Lines of data

## BEGIN

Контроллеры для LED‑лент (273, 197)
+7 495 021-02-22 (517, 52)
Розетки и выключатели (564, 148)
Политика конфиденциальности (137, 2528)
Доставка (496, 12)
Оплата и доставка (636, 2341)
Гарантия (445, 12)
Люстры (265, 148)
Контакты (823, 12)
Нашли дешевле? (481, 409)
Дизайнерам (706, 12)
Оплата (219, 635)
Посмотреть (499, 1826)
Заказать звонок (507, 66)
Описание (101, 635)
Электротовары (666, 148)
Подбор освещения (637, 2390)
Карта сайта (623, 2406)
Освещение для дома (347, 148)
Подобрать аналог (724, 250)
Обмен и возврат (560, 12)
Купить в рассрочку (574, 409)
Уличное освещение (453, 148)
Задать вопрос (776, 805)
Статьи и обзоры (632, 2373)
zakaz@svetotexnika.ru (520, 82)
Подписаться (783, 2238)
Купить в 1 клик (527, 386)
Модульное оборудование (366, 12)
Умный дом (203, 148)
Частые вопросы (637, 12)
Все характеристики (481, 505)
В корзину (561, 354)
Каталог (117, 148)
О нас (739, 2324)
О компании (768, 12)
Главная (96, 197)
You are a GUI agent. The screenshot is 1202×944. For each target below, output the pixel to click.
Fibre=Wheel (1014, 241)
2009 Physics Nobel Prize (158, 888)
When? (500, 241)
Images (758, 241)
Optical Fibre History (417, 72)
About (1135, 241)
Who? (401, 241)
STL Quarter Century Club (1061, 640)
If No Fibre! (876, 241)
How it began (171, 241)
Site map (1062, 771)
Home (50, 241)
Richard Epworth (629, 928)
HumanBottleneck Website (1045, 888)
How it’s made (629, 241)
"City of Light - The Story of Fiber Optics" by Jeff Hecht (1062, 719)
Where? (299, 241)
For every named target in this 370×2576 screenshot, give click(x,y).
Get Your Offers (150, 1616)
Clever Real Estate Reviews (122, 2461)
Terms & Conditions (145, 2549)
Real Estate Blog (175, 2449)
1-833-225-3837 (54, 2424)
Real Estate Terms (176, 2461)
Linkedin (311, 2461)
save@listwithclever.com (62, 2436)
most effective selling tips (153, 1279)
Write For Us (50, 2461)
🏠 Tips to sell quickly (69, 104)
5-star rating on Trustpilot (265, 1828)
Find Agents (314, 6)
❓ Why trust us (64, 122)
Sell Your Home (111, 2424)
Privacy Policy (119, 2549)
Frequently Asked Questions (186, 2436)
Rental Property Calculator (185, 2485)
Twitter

## END

Please swap "Real Estate" for "Realty" wherever it appears in the rows above, leaving everything else unchanged.

Контроллеры для LED‑лент (273, 197)
+7 495 021-02-22 (517, 52)
Розетки и выключатели (564, 148)
Политика конфиденциальности (137, 2528)
Доставка (496, 12)
Оплата и доставка (636, 2341)
Гарантия (445, 12)
Люстры (265, 148)
Контакты (823, 12)
Нашли дешевле? (481, 409)
Дизайнерам (706, 12)
Оплата (219, 635)
Посмотреть (499, 1826)
Заказать звонок (507, 66)
Описание (101, 635)
Электротовары (666, 148)
Подбор освещения (637, 2390)
Карта сайта (623, 2406)
Освещение для дома (347, 148)
Подобрать аналог (724, 250)
Обмен и возврат (560, 12)
Купить в рассрочку (574, 409)
Уличное освещение (453, 148)
Задать вопрос (776, 805)
Статьи и обзоры (632, 2373)
zakaz@svetotexnika.ru (520, 82)
Подписаться (783, 2238)
Купить в 1 клик (527, 386)
Модульное оборудование (366, 12)
Умный дом (203, 148)
Частые вопросы (637, 12)
Все характеристики (481, 505)
В корзину (561, 354)
Каталог (117, 148)
О нас (739, 2324)
О компании (768, 12)
Главная (96, 197)
You are a GUI agent. The screenshot is 1202×944. For each target below, output the pixel to click.
Fibre=Wheel (1014, 241)
2009 Physics Nobel Prize (158, 888)
When? (500, 241)
Images (758, 241)
Optical Fibre History (417, 72)
About (1135, 241)
Who? (401, 241)
STL Quarter Century Club (1061, 640)
If No Fibre! (876, 241)
How it began (171, 241)
Site map (1062, 771)
Home (50, 241)
Richard Epworth (629, 928)
HumanBottleneck Website (1045, 888)
How it’s made (629, 241)
"City of Light - The Story of Fiber Optics" by Jeff Hecht (1062, 719)
Where? (299, 241)
For every named target in this 370×2576 screenshot, give click(x,y).
Get Your Offers (150, 1616)
Clever Realty Reviews (122, 2461)
Terms & Conditions (145, 2549)
Realty Blog (175, 2449)
1-833-225-3837 (54, 2424)
Realty Terms (176, 2461)
Linkedin (311, 2461)
save@listwithclever.com (62, 2436)
most effective selling tips (153, 1279)
Write For Us (50, 2461)
🏠 Tips to sell quickly (69, 104)
5-star rating on Trustpilot (265, 1828)
Find Agents (314, 6)
❓ Why trust us (64, 122)
Sell Your Home (111, 2424)
Privacy Policy (119, 2549)
Frequently Asked Questions (186, 2436)
Rental Property Calculator (185, 2485)
Twitter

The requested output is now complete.